TASKS TO CARRY OUT:
1. In the Bumpin' text, condense the paragraph beginning "In his AllMusic review" into a short summary that keeps its main points.
2. Answer these questions from the Bumpin' text, one per line:
(a) Who produced the album?
(b) What position did the album reach on the Billboard Top LP's chart?
(c) Who conducted and arranged the orchestra on the album?
3. From the Bumpin' text, write out the passage starting with "Bumpin' is an" and going on through "reach the charts.", swapping "guitarist" for "musician".

TEXT SECTION:
Studio album by Wes Montgomery
- Released: 1965
- Recorded: March 16, May 18, 19 & 20, 1965
- Studio: Van Gelder Studio, Englewood Cliffs, New Jersey
- Genre: Jazz
- Length: 31:14
- Label: Verve
- Producer: Creed Taylor

Wes Montgomery chronology
| Movin' Wes (1964) | Bumpin' (1965) | Smokin' at the Half Note (1965) |

Alternative cover

= Bumpin' (Wes Montgomery album) =

Bumpin' is an album by the American jazz guitarist Wes Montgomery, released in 1965. It reached number 116 on the Billboard Top LP's chart. It was Montgomery's first album to reach the charts.

== Reception ==

In his AllMusic review, Shawn M. Haney praised the album: "Not only is his brilliant command of the six-string present here, so is the vivid color tones of notes and blue notes played between. Backed up by a hauntingly beautiful and mesmerizing orchestra conducted and arranged by Don Sebesky, the music almost lifts the listener off his feet into a dreamy, water-like landscape. The atmosphere is serene and enchanting, such as a romantic evening for two under starlight, and certainly a romantic eve merits the accompaniment of this record... The recording engineer did a wonderful job with this album. The sound quality is clear and lush, and, overall, this collection of mid-'60s Latin jazz is a delight to listen to, once and again."

DATA SECTION:

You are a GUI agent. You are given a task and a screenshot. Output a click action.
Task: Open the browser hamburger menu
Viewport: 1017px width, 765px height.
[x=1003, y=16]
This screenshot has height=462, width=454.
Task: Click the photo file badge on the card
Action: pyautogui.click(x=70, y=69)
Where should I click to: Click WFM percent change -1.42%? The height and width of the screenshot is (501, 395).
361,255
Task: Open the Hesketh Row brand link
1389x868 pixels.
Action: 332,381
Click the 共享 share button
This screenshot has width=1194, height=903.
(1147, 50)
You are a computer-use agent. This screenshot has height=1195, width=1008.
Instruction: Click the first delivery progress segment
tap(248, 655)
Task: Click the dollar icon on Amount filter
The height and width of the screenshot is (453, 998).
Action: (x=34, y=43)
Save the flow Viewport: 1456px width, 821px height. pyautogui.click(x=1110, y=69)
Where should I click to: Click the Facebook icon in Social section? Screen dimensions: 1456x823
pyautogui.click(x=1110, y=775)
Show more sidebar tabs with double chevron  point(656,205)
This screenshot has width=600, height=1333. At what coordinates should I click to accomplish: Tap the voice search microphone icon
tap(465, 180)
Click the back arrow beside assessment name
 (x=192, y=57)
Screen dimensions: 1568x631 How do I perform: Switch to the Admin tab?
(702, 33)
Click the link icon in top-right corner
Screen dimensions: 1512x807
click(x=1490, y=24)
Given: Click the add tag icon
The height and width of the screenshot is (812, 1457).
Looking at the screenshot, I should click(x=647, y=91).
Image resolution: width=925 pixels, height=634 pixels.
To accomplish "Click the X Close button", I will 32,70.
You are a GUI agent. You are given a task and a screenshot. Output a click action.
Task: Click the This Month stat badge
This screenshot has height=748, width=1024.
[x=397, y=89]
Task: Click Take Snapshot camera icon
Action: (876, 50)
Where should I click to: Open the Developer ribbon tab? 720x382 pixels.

COMPLETED EXERCISE:
1. In his AllMusic review, Shawn M. Haney praised the album. He admired Montgomery's command of the guitar and the colorful tones and blue notes of his playing. He also praised the orchestra, conducted and arranged by Don Sebesky, for a serene, dreamy, romantic atmosphere, and commended the recording engineer for clear, lush sound. He called the album a delight of mid-'60s Latin jazz that rewards repeated listening.

2.
(a) Creed Taylor
(b) Number 116
(c) Don Sebesky

3.
Bumpin' is an album by the American jazz musician Wes Montgomery, released in 1965. It reached number 116 on the Billboard Top LP's chart. It was Montgomery's first album to reach the charts.